-- Begin --
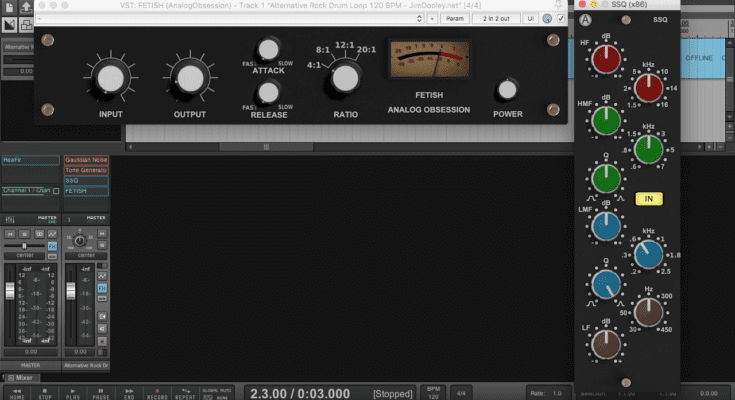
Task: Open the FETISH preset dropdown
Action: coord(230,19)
-- End --
-- Begin --
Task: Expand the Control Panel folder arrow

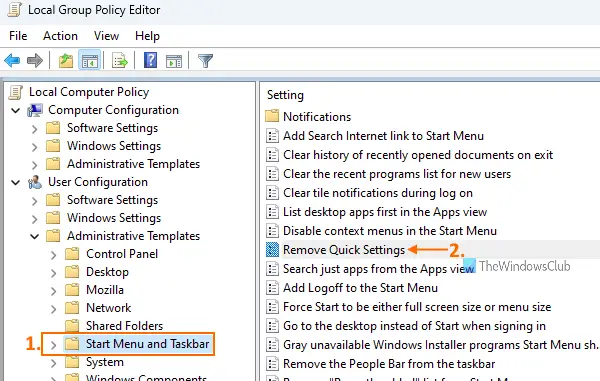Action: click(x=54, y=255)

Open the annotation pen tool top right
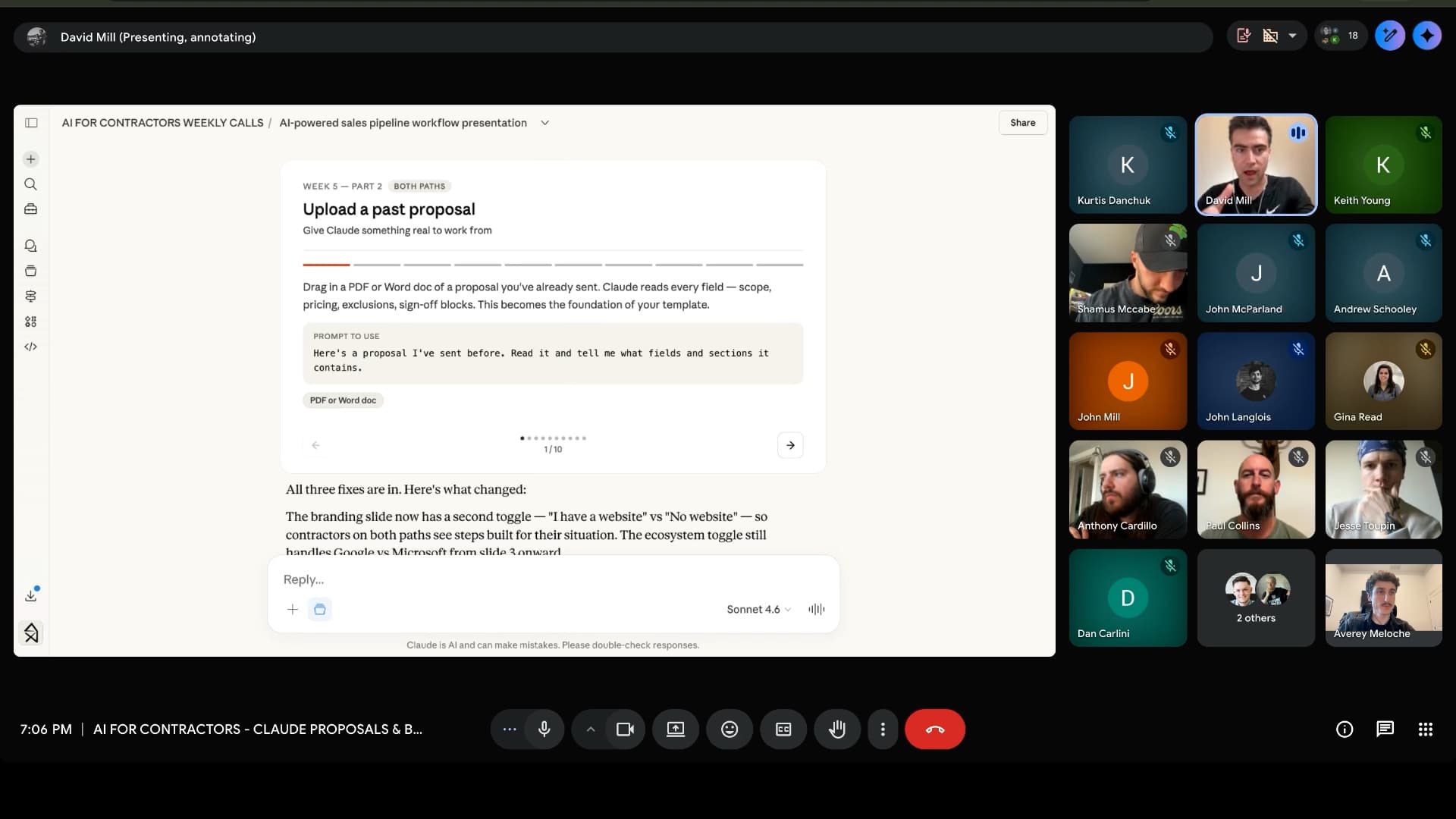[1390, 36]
-- End --
Task goal: Pick out each line of the listing above that contains the word "Open", and copy those lines.

Exercise output:
Task: Open the FETISH preset dropdown
Open the annotation pen tool top right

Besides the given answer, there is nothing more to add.